» Reading passage
Nose Pickers More Likely to Catch COVID

A study among health care workers in the Netherlands has shown that those who are habitual nose-pickers were more likely to contract COVID-19. On the other hand, beard wearers and glasses wearers were no more likely to contract the disease.

The research investigated whether certain behavioural and physical features, e.g. nose picking and wearing glasses, are associated with infection risk. In a study among 404 healthcare workers in two university medical centres in the Netherlands, SARS-CoV-2-specific antibodies were measured during the first phase of the pandemic. A survey was subsequently carried out regarding behavioural (e.g. nose picking) and physical features.

The end of 2019 marked the beginning of the global SARS-CoV-2 pandemic. Worldwide, preventive measurements were introduced aiming to reduce physical contact, and droplet and aerosol transmission. In healthcare facilities, guidelines recommended the use of personal protective equipment (PPE) for those working in direct patient care, including the use of facemasks, a gown and goggles/face shields, as well as gloves and strict hand hygiene protocols. Little did we know that there was another source of infection lurking behind the statistics – nose picking.


The study was prompted by findings that despite PPE guidelines, health care workers working with COVID patients are more likely to contract infections compared with those not working in patient care. Risk factors include poor implementation of hand washing hygiene and use of PPE. The main route of infection is via the nose, but it was unknown whether transmission of the COVID virus was affected by habitual hand-nose contact, as occurs in nose picking and nail biting.

» Data supplied
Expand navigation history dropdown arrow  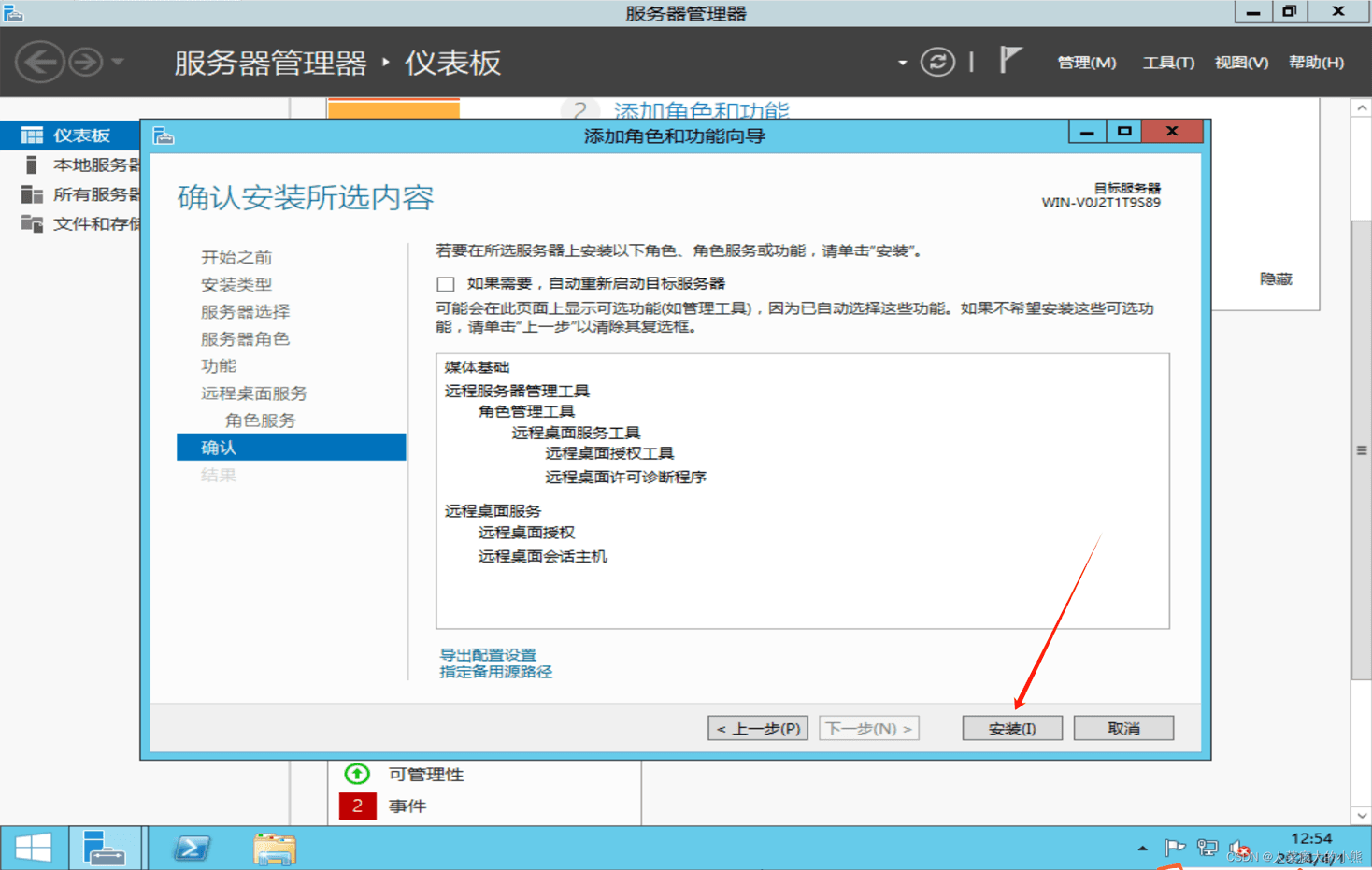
---
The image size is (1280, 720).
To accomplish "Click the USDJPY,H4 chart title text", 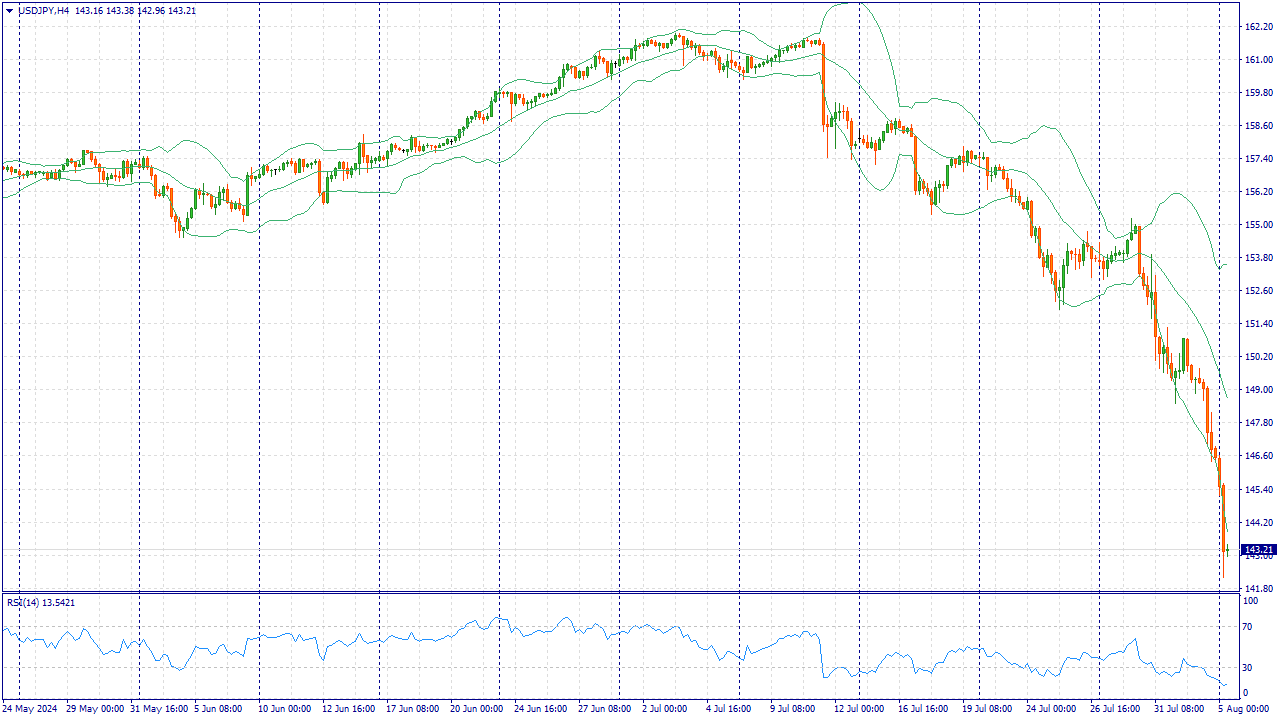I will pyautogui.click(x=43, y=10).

» Prompt 1
Please rewrite the paragraph of the nose-picking article that begins "The research investigated whether" as a short list, keeping its main facts.
» Prompt 2
Copy out everything in the nose-picking article from "The end of 2019" down to "statistics – nose picking.".

» Expected output 1
- Aim: to test whether behavioral and physical features, such as nose picking and wearing glasses, are linked to infection risk.
- Participants: 404 healthcare workers at two university medical centers in the Netherlands.
- Method: SARS-CoV-2-specific antibodies were measured during the first phase of the pandemic.
- Follow-up: a survey on behavioral features (such as nose picking) and physical features.

» Expected output 2
The end of 2019 marked the beginning of the global SARS-CoV-2 pandemic. Worldwide, preventive measurements were introduced aiming to reduce physical contact, and droplet and aerosol transmission. In healthcare facilities, guidelines recommended the use of personal protective equipment (PPE) for those working in direct patient care, including the use of facemasks, a gown and goggles/face shields, as well as gloves and strict hand hygiene protocols. Little did we know that there was another source of infection lurking behind the statistics – nose picking.